There's such pleasure--why don't others feel this?--in rescuing a garden like this. Multiple levels of restoration happen at the same time: beauty, diversity, ecological function. And then there's the strategy, like playing bridge--using finesse to gain the best results with the cards you're dealt, dealing with multiple variables as the drama plays out. A different strategy is applied to each kind of weed. This is wild gardening, not total control. Leave the daisy fleabane with its weedy form but attractive flower. It's not doing any harm and won't take over. Take advantage of last night's rain to pull otherwise stubborn weeds out of the softened earth. Find satisfaction in the ease of undercutting a dandelion with a shovel blade. Catch mugwort or Canada thistle early, before they have a chance to spread. Feel the deeply American frontier mix of wit and muscle, mind and body. Live the wisdom of a hand-me-down phrase like "a stitch in time saves nine."


Otherwise, you end up with large swaths smothered with bindweed,


or carpeted with crown vetch. These will take something more than a clean undercutting with a shovel.

The solitary lambsquarter poses no threat at this point, and could end up in a salad.

The amaranth is already some insect's salad.


The smartweed (Polygonum) could prove aggressive, but the Japanese beetles are doing a good job of weakening its spreading tendencies. May as well leave it for now.

Velvet leaf isn't doing any harm, and will likely be eclipsed as the intended plants gain dominance.

Pilewort and

horsetail are native weeds that grow tall and gangly, contributing to a weedy look if left in.

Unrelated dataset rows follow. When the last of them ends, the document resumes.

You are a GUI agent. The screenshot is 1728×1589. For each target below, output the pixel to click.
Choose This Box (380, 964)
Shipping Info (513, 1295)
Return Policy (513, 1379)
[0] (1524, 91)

The catnip is staying for the meantime, though as a mint it could prove aggressive.

The Queen Anne's Lace (the same species that makes the carrots we eat) is pretty, but I've seen it take over fields in the midwest. Maybe remove it after the flowers fade.

There's no perfection here, and no certainty that each decision is the right one, but the results have been heartening, with the original plantings showing more resiliency than expected.


Next time I'm walking the dog over that way, maybe I'll remember to take pruners to trim back the redbud. Perhaps it should be called "casual insistence", this integration of garden rescue into the fabric of one's life, pulling weeds every week or two while the dog waits patiently. There are a few of us in town hard-wired to care in this way, with inner clocks that say "time to go take a look", who find this sort of casually serious and seriously casual persistence with a garden to be satisfying. Perhaps someday more people, maybe even some professional landscape crews, will discover the pleasure, and fewer raingardens will be lost to the weeds.

In the meantime, breathe in the cool air of an early summer evening, and feel like a conductor molding nature's growth force into a symphony, orchestrating the comeback of a raingarden nearly lost to the world.